Records from a dataset
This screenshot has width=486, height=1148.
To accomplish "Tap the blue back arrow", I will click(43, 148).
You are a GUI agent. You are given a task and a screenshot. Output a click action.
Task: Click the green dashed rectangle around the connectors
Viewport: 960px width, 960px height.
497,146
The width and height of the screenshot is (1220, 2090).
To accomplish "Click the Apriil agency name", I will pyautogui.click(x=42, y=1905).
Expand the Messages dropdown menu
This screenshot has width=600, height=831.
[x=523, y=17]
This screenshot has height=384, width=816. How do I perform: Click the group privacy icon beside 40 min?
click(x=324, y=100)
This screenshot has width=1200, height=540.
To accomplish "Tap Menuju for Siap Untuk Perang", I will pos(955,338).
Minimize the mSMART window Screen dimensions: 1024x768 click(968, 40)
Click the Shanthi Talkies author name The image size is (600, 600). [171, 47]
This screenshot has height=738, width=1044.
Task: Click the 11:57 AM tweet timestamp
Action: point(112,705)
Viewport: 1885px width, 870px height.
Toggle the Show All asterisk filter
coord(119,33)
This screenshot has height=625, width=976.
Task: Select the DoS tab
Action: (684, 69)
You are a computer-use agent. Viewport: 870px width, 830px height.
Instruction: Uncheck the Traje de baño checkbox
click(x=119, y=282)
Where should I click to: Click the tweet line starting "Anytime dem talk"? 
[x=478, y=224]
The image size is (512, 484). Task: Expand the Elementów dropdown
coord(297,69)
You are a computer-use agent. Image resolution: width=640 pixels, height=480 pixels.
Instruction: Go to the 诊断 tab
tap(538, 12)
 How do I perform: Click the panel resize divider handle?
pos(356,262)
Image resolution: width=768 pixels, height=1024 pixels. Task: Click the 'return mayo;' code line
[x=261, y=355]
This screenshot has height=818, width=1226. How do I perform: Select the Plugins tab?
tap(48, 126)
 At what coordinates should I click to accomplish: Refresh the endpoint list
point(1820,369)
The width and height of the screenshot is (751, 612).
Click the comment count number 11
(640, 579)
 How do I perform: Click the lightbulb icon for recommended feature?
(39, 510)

**Goal of the exercise**
Each entry is to be output exactly as it was written.

**Result of the exercise**
This screenshot has width=486, height=1148.
To accomplish "Tap the blue back arrow", I will click(43, 148).
You are a GUI agent. You are given a task and a screenshot. Output a click action.
Task: Click the green dashed rectangle around the connectors
Viewport: 960px width, 960px height.
497,146
The width and height of the screenshot is (1220, 2090).
To accomplish "Click the Apriil agency name", I will pyautogui.click(x=42, y=1905).
Expand the Messages dropdown menu
This screenshot has width=600, height=831.
[x=523, y=17]
This screenshot has height=384, width=816. How do I perform: Click the group privacy icon beside 40 min?
click(x=324, y=100)
This screenshot has width=1200, height=540.
To accomplish "Tap Menuju for Siap Untuk Perang", I will pos(955,338).
Minimize the mSMART window Screen dimensions: 1024x768 click(968, 40)
Click the Shanthi Talkies author name The image size is (600, 600). [171, 47]
This screenshot has height=738, width=1044.
Task: Click the 11:57 AM tweet timestamp
Action: point(112,705)
Viewport: 1885px width, 870px height.
Toggle the Show All asterisk filter
coord(119,33)
This screenshot has height=625, width=976.
Task: Select the DoS tab
Action: (684, 69)
You are a computer-use agent. Viewport: 870px width, 830px height.
Instruction: Uncheck the Traje de baño checkbox
click(x=119, y=282)
Where should I click to: Click the tweet line starting "Anytime dem talk"? 
[x=478, y=224]
The image size is (512, 484). Task: Expand the Elementów dropdown
coord(297,69)
You are a computer-use agent. Image resolution: width=640 pixels, height=480 pixels.
Instruction: Go to the 诊断 tab
tap(538, 12)
 How do I perform: Click the panel resize divider handle?
pos(356,262)
Image resolution: width=768 pixels, height=1024 pixels. Task: Click the 'return mayo;' code line
[x=261, y=355]
This screenshot has height=818, width=1226. How do I perform: Select the Plugins tab?
tap(48, 126)
 At what coordinates should I click to accomplish: Refresh the endpoint list
point(1820,369)
The width and height of the screenshot is (751, 612).
Click the comment count number 11
(640, 579)
 How do I perform: Click the lightbulb icon for recommended feature?
(39, 510)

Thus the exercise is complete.